Let's consider a very straightforward pipeline like this:
example_gen = tfx.components.ImportExampleGen(input_base=_dataset_folder)
statistics_gen = tfx.components.StatisticsGen(examples=example_gen.outputs['examples'])
schema_gen = tfx.components.SchemaGen(
statistics=statistics_gen.outputs['statistics'],
infer_feature_shape=True)
transform = tfx.components.Transform(
examples=example_gen.outputs['examples'],
schema=schema_gen.outputs['schema'],
module_file=os.path.abspath('preprocessing_fn.py'),
custom_config={'schema': schema_gen.outputs['schema']})
components = [
example_gen,
statistics_gen,
schema_gen,
transform,
]
_pipeline_data_folder = './simple_pipeline_data'
pipeline = tfx.dsl.Pipeline(
pipeline_name='simple_pipeline',
pipeline_root=_pipeline_data_folder,
metadata_connection_config=tfx.orchestration.metadata.sqlite_metadata_connection_config(
f'{_pipeline_data_folder}/metadata.db'),
components=components)
tfx.orchestration.LocalDagRunner().run(pipeline)

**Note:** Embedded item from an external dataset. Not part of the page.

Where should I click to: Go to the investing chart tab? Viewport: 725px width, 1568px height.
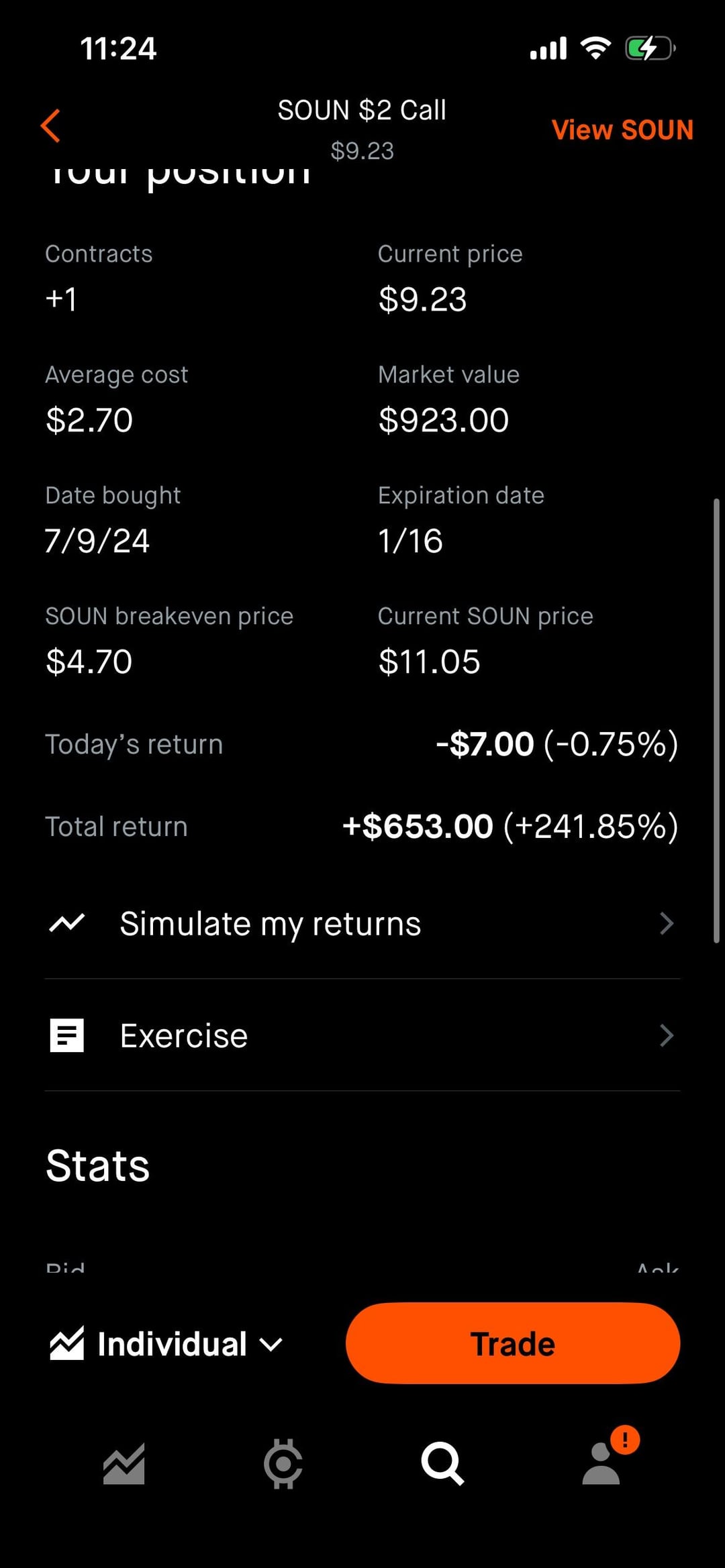click(x=124, y=1463)
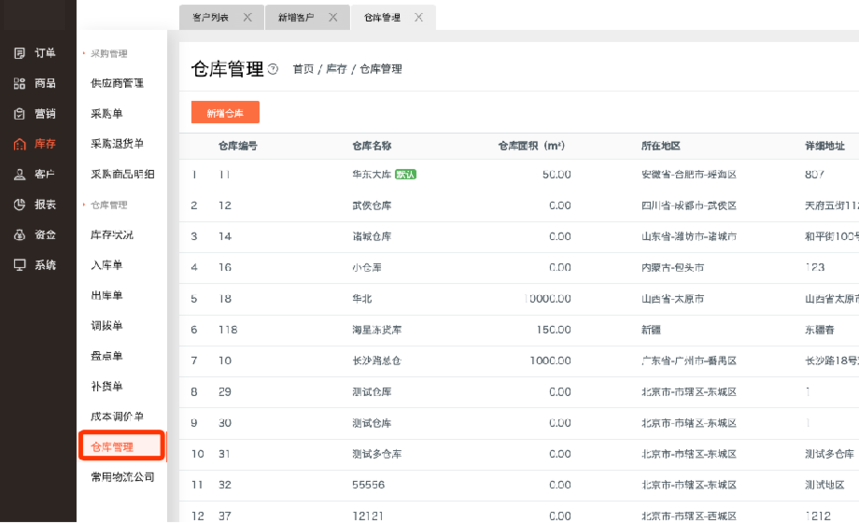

The only part of this snippet worth pointing out is the Transform
definition. Namely, I want to pass and use the schema
artifact in my transformation logic. I was hoping I could write the preprocessing_fn
like this:
import os
from google.protobuf import text_format
def preprocessing_fn(inputs, custom_config):
schema = text_format.Parse(os.path.join(custom_config['schema'].uri, 'schema.pbtxt'))
# do something to the inputs based on the read schema
But the problem is that the custom_config['schema']
is not an object of Artifact
but a Channel
. And the preprocessing_fn
is called even before the artifact even exists. I mean I debugged and traced the code and realized that preprocessing_fn
is called before the code that creates the artifact executes. So technically, it's impossible to use an artifact inside my preprocessing_fn
function.
My question is, is there a way around this? Can I use the results of an artifact inside my preprocessing_fn
function? How can I write a transformation that its logic is based on the results of the previous artifacts?